In one review including 70 cases of Candida spp endocarditis, including 32 cases of PVE, outcome was not improved by surgical intervention nor by whether primary antifungal therapy consisted of a lipid formulation of amphotericin B or a high-dose echinocandin regimen [35]. In a retrospective study including 46 patients with Candida PVE (primarily caused by C. parapsilosis and C. albicans) surgical intervention was not associated with improved survival at six months, although a survival benefit was associated with liposomal amphotericin B therapy [36].

In these studies, patients who undergo surgery are typically those with intracardiac complications, HF, and uncontrolled infection; in contrast, those who are treated medically often have either uncomplicated infection or contraindications to surgery. Accordingly, selection bias likely compromises these analyses of outcome.

Persistent infection — Limited data are available on the impact of valve surgery in patients with PVE with persistent infection (manifested as persistent bacteremia or fever lasting more than seven days after initiation of appropriate antibiotic therapy, provided other sites of infection and causes of fever have been excluded). Persistent bacteremia has been independently associated with higher six-month mortality in IE, and surgery was found to improve survival after propensity adjustment [37]. A rationale for proceeding with early surgery in patients with persistent infection is that paravalvular abscess may be missed by TEE, particularly when the abscess is located adjacent to mitral annular calcification. (See "Role of echocardiography in infective endocarditis".)

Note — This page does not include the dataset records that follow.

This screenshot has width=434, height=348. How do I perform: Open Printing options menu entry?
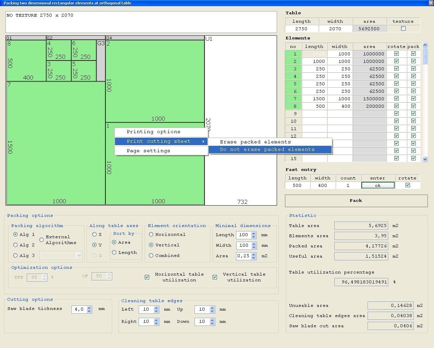[x=154, y=132]
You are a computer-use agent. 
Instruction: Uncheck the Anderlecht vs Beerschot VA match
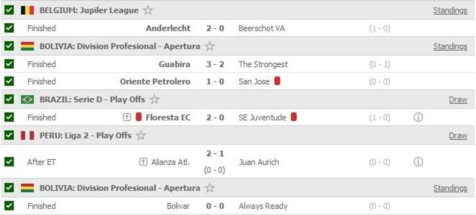pyautogui.click(x=9, y=28)
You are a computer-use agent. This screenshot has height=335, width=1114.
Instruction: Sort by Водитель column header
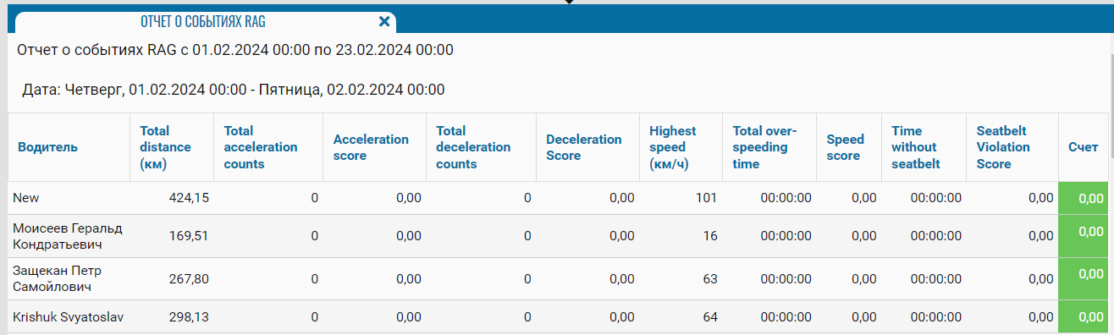pos(47,147)
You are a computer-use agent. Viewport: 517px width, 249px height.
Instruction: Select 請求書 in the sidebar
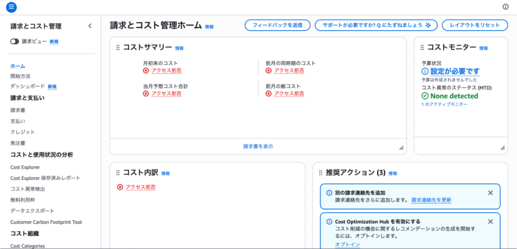click(x=18, y=110)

Vegetation characteristics and risk of embolization — It has not been established that surgery to remove large vegetations in patients with PVE (in the absence of other indications for surgery) is beneficial. While prevention of emboli that can cause irreversible end-organ damage (eg central nervous system and myocardial infarction) is a laudable goal, the mortality risk of surgery itself, which is potentially increased in patients with PVE, should be considered carefully. (See 'Effect of surgery on mortality' below.)

The approach to patients with PVE and emboli or large mobile vegetations differs from that for patients with NVE. Among patients with NVE, the frequency of embolic complications is higher in patients with S. aureus infection or hypermobile vegetations exceeding 10 mm in diameter compared with those with smaller, less mobile vegetations [38-40]. In addition, large vegetations are associated with increased frequency of coincident intracardiac complications of endocarditis. Comparable data are not available for patients with PVE. However, the overall rate of embolic complications is similar for patients with PVE and NVE. In both conditions, the embolization rate decreases rapidly over the initial two weeks of effective antimicrobial therapy and continues to decline thereafter [41].

A randomized trial of early surgery for patients with left-sided NVE complicated by large vegetations plus other indications for valve surgery demonstrated decreased embolic events in those treated with early surgery compared with conventional management, but there was no survival benefit with early surgery [42]. The lack of a survival benefit may have been confounded by frequent late surgery for many patients in the conventional treatment group.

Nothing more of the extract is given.